I don't know what the wind is threading 
through the reeds, or what the river 
might be thinking about territory, about  
what lasts. Across the stump of an old oak 
hewn down five years ago, a screen of holly 
and ivy has begun to emerge. Nothing 
is intimate or everything is intimate and we
are all climbing a trellis thin as spider silk, 
more opaque than ordinary light.  

Buoyancy

river in November light between bare woods and mountain
Koi in the Japanese gardens; children with bright
       rubber floats in the pool at the Y,  older men
and women walking from one shallow end
      to the other for exercise—I never learned 
to swim, growing up in the mountains where 
      there were pools only in country clubs and hotels. 

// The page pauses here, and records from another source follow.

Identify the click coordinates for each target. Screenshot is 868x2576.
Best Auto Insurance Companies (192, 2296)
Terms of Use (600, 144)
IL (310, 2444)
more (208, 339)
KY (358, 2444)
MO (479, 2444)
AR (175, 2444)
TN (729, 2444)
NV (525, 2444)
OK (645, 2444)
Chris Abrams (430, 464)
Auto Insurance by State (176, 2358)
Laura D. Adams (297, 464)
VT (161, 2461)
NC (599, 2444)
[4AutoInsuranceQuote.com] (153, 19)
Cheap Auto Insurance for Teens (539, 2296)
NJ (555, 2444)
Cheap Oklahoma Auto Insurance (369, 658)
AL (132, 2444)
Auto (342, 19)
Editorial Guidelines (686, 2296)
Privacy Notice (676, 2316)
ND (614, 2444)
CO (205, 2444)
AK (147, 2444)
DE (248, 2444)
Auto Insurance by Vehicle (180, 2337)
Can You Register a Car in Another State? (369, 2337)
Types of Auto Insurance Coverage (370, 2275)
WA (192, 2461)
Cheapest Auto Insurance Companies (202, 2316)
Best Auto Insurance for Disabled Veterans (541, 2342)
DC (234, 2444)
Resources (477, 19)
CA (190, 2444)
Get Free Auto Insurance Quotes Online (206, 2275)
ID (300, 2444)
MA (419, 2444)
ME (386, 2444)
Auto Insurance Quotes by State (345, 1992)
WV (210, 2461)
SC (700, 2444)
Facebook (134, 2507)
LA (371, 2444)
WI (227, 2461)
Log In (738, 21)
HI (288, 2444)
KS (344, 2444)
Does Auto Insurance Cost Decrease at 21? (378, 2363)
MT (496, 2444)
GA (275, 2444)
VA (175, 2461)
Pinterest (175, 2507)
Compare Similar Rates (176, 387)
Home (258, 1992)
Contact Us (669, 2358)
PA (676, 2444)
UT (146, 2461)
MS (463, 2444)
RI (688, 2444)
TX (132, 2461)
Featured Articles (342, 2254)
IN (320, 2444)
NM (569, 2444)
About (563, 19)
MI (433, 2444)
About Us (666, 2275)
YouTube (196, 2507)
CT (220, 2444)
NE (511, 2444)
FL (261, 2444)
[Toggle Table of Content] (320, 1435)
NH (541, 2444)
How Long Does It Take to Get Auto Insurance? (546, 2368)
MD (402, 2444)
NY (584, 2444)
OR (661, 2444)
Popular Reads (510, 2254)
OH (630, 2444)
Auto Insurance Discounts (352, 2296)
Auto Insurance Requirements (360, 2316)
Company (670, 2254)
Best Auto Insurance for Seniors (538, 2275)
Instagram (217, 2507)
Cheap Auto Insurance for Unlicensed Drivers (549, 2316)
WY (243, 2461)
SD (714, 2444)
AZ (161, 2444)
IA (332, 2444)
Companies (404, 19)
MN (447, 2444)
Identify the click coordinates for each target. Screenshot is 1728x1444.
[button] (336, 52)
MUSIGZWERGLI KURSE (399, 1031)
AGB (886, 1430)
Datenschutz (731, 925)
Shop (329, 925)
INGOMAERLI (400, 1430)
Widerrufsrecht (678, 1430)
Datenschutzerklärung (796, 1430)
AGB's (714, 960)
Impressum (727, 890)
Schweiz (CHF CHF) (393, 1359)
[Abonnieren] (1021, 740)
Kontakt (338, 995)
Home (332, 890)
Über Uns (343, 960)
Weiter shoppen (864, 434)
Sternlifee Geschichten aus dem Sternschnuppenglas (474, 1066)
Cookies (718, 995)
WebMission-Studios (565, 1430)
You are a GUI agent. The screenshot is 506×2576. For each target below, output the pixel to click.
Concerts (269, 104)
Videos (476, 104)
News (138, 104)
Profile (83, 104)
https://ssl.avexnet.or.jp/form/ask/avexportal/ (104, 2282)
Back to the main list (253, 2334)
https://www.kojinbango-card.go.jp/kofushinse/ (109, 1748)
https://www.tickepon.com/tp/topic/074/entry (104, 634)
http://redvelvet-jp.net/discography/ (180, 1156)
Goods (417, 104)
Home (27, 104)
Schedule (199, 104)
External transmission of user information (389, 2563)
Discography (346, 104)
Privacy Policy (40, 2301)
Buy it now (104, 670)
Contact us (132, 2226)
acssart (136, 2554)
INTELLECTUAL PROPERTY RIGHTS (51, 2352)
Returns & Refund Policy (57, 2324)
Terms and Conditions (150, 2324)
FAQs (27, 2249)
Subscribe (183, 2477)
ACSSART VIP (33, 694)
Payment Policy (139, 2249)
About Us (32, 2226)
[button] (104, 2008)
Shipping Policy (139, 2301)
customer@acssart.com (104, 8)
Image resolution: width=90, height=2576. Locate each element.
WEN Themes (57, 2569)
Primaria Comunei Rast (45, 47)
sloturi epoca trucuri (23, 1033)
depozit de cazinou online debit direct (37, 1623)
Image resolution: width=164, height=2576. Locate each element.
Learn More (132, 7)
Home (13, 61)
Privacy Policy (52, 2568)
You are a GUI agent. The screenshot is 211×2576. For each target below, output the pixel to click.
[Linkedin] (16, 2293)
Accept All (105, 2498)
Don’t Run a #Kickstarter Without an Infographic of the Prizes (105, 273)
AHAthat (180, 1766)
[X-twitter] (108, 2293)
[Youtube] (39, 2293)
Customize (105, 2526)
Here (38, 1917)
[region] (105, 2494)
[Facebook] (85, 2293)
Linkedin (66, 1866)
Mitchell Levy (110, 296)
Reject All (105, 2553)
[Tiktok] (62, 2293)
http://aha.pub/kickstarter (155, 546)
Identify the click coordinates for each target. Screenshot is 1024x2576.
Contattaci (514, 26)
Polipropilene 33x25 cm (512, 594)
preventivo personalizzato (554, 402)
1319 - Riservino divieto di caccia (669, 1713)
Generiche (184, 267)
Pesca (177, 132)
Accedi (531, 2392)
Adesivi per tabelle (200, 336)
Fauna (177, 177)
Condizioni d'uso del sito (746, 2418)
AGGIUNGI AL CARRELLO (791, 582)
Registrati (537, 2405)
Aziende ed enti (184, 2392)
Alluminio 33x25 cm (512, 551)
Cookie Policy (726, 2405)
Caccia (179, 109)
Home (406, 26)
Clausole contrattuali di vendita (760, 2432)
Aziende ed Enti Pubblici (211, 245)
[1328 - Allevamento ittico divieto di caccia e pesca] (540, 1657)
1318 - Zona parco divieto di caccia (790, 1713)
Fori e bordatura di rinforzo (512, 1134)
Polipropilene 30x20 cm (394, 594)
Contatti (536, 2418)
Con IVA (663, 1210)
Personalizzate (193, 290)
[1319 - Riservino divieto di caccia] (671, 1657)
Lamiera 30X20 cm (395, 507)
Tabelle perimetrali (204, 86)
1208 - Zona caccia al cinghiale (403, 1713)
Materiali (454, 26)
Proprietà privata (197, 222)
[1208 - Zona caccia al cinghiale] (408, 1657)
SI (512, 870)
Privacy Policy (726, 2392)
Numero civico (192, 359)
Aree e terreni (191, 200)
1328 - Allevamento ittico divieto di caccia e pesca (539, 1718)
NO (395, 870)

How buoyant all these bodies are, how effortlessly 
      the waters part at their approach, enveloping all 
in damp clouds smelling cleanly of chlorine and tile. 
      I've always dreamed of giving myself up to such
buoyancy, that ribbon-pull somewhere out of your side 
     or from your feet mostly planted on a solid surface: 
and then you're lofted on the skin of water, face turned
     up as if expecting to be touched only by softness.